A highlight of the course was a day hike in Kilimanjaro National Park. Mount Kilimanjaro is the highest point in Africa, at 19,341 feet, and the highest single free-standing mountain in the world. A huge tourist attraction, the mountain generates thousands of jobs for local porters.

Local residents working as porters are poorly educated and often don’t speak English. They can easily be victims of poor working conditions and inadequate wages. As a significant part of their coursework, students visited the Kilimanjaro Porters Assistance Project, a nonprofit initiative to raise public awareness of the fair and ethical treatment of porters on Kilimanjaro.

“KPAP is a key partner with UMF and a real-life example for our students of sustainable tourism in action,” said Linda Beck, associate dean of UMF experiential and global education, professor of political science and trip leader.
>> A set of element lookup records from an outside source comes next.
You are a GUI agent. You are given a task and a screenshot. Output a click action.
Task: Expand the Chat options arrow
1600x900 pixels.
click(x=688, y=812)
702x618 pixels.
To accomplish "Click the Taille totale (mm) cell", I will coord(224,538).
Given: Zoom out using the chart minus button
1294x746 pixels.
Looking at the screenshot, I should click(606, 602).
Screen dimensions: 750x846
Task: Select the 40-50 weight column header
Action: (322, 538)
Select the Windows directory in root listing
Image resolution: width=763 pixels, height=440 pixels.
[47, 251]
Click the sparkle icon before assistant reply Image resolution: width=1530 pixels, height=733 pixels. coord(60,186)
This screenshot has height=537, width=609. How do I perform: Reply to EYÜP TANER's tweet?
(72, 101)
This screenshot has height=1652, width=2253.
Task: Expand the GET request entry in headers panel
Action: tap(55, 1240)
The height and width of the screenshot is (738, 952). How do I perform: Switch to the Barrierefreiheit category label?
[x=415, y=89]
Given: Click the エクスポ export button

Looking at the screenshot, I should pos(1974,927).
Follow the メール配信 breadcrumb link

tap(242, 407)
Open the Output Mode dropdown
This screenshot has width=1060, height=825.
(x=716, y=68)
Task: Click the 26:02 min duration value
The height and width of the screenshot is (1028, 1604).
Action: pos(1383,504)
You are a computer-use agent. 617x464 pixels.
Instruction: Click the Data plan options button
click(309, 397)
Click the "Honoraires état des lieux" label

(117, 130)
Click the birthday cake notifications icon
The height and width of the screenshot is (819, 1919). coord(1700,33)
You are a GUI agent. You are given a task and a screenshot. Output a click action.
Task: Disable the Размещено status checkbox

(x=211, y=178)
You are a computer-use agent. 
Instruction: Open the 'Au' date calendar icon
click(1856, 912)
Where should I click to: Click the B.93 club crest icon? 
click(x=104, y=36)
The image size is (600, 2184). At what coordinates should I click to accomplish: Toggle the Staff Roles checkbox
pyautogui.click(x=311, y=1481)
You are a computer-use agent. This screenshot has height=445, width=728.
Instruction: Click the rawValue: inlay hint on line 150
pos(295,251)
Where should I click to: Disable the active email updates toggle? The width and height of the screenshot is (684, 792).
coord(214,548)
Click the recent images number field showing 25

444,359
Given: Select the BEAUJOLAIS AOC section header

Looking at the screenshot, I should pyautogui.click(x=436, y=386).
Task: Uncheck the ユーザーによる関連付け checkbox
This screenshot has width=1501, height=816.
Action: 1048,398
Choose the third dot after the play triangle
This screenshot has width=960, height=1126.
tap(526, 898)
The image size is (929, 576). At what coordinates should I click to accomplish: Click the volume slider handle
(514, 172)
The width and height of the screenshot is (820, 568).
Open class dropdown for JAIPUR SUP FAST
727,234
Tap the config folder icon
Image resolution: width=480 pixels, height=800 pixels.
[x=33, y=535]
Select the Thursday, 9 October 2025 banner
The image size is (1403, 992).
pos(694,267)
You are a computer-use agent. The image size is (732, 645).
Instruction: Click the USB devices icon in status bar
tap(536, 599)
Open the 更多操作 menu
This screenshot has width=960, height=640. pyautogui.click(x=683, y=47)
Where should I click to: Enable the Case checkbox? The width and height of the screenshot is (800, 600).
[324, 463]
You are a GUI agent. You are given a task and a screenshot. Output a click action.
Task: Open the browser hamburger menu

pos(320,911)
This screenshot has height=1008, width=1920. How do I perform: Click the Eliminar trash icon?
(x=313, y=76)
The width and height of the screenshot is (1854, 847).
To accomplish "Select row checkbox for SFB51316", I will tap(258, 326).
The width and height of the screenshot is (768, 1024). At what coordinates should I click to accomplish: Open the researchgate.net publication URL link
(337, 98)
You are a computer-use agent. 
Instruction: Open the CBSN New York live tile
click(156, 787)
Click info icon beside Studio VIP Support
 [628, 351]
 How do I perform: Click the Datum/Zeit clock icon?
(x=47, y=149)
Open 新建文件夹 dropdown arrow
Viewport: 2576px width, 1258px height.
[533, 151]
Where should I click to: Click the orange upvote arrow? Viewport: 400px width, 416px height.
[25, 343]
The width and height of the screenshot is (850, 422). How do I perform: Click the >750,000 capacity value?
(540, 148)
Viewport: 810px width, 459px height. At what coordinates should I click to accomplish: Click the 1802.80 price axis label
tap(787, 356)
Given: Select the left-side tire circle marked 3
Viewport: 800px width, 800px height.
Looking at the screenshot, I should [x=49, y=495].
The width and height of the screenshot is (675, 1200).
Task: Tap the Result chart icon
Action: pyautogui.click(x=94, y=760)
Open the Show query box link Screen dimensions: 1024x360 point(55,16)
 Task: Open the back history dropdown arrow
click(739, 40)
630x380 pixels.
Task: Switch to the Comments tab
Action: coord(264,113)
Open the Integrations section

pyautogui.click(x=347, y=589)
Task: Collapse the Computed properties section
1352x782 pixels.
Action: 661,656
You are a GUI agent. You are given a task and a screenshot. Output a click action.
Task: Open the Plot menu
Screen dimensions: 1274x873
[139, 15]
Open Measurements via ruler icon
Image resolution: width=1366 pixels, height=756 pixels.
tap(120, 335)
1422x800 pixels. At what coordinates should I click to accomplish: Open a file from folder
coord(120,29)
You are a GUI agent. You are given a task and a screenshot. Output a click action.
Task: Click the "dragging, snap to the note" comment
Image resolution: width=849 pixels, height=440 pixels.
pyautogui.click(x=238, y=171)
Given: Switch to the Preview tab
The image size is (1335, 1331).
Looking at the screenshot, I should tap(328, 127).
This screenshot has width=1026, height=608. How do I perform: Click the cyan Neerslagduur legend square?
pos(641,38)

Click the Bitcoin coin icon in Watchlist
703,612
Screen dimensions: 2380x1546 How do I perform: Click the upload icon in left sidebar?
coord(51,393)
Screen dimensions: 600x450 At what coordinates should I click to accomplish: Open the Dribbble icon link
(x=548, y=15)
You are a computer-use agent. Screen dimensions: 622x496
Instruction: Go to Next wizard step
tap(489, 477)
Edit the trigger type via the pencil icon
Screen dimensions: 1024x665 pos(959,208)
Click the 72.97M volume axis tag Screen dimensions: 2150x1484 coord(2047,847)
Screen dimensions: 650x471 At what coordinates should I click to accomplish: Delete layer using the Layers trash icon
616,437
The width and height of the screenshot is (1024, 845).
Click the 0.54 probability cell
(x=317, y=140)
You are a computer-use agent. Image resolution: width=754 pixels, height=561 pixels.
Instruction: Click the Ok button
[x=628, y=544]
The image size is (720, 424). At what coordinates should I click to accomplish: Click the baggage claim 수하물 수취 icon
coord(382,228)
The organization offers climbing gear free for loan to porters and mountain crew who cannot afford the proper equipment. It also educates the climbers with fundamental information concerning proper porter treatment and advocates climbers to make an informed decision in choosing a socially responsible climbing company.

“One of the major issues the porters face is exposure due to insufficient equipment for the cold climbs to the summit,” Beck said. “Each time I have offered the course in the past, we take hiking boots and winter gear donated by UMF students, staff and Farmington community members. It’s a wonderful experience for our students to be a part of this new perception of tourism, where travel not only enriches the traveler’s life but also positively impacts the lives of the local people.”

UMF students taking part were Adriana Burnham, Farmington; Emily Cetin, Barre, Vermont; Nolan Crandall, Bar Harbor; Erin Gonzalez, North Andover, Massachusetts; Mariah Langton, Madison; Alexis Paradis, Lewiston; Nik Peterson, Lewiston; Riley Sampson, Chesterville; and  Derek Taber, West Farmington.